Medical Education: I have already reviewed the exorbitant cost of medical education ($150-$340 thousand), which the physician has to find some way of paying back whether they are the bank or parental loans. With the shrinking reimbursements given to physicians, no wonder why less students want to pursue medicine as a career or most graduating doctors become employees of a hospital or health care system.

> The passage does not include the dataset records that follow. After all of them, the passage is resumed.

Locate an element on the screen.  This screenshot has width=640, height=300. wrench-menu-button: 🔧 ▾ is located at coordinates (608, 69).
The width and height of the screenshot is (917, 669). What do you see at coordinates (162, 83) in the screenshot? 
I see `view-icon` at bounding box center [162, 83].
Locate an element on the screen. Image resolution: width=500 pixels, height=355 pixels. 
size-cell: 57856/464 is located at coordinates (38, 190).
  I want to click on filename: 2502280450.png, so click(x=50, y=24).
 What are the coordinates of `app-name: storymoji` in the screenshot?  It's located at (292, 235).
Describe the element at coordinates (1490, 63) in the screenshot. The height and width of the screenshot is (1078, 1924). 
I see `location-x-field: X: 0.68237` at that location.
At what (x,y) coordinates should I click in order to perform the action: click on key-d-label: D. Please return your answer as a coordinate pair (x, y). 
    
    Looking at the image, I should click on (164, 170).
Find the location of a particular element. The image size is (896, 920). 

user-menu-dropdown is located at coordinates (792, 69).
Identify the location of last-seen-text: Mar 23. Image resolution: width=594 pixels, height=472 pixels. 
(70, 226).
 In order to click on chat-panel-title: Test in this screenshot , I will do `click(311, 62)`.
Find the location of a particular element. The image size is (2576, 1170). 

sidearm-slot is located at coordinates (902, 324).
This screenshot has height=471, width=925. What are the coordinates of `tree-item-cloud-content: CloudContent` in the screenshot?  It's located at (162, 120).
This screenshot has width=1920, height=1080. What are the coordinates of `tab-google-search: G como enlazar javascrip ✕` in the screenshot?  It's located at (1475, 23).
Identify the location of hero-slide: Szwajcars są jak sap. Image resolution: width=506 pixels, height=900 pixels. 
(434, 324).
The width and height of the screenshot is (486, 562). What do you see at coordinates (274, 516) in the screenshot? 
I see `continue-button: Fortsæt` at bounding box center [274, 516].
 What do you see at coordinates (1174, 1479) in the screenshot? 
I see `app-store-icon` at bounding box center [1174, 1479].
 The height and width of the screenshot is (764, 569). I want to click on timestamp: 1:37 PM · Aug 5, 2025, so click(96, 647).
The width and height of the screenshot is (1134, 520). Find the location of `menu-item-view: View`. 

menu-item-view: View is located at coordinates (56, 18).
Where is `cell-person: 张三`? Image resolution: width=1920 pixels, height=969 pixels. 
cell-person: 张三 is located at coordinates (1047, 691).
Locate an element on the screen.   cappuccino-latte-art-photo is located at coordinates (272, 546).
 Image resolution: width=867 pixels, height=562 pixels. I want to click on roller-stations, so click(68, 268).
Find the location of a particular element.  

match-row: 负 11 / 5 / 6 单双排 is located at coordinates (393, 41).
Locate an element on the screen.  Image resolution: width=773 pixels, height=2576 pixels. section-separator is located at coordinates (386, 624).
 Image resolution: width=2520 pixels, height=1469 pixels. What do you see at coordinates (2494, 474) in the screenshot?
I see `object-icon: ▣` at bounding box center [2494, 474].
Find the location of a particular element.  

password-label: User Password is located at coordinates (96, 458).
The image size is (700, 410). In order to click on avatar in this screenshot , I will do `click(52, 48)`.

What about the different views between doctors and health administrators and health care? Most doctors are looking to do better and better for the individual patient who comes to them. They often do not think of those who do not reach them. Progressive improvements in outcomes require increasing resource deployment. The relationship is exponential. Initially, small investments in basic resources result in impressive improvements in outcomes. But after a certain level considerable material (equipment and infrastructure) and human (personnel) resources are required to accomplish small improvements in outcome. In situations where healthcare is not organized in accordance with the needs of the population, health facilities that strive to achieve exceptional results (state-of-the-art) are completely out of reach of the average citizen. Indeed the poorest are seriously intimidated and are completely excluded from the ambit of these facilities. Pediatric cardiologists and cardiac surgeons who spend most of their lives inside hospital environments often completely lose sight of the situation in the community. The fact that only 2-3% of children born with significant congenital heart disease reach hospitals to undergo surgery or interventions has not been internalized by most of us.

We need to rethink about how we should define progress in the healthcare sector. We should find a way to measure the proportion of patients who are excluded from a healthcare facility because of costs of care and this parameter should perhaps be a part of the evaluation process for accreditation of institutions that aspire to meet acceptable standards of healthcare.

A paradigm shift in healthcare delivery is desperately needed. The facts and figures on the actual proportion of patients that are being excluded from access to available technology will need to figure in the collective consciousness of doctors, entrepreneurs, policymakers and members of the healthcare industry. Realistic business models that are aimed at least at a part of the population that is completely excluded and marginalized will need to be pursued recognizing that there are vast numbers that can allow the economics of scale to become operational.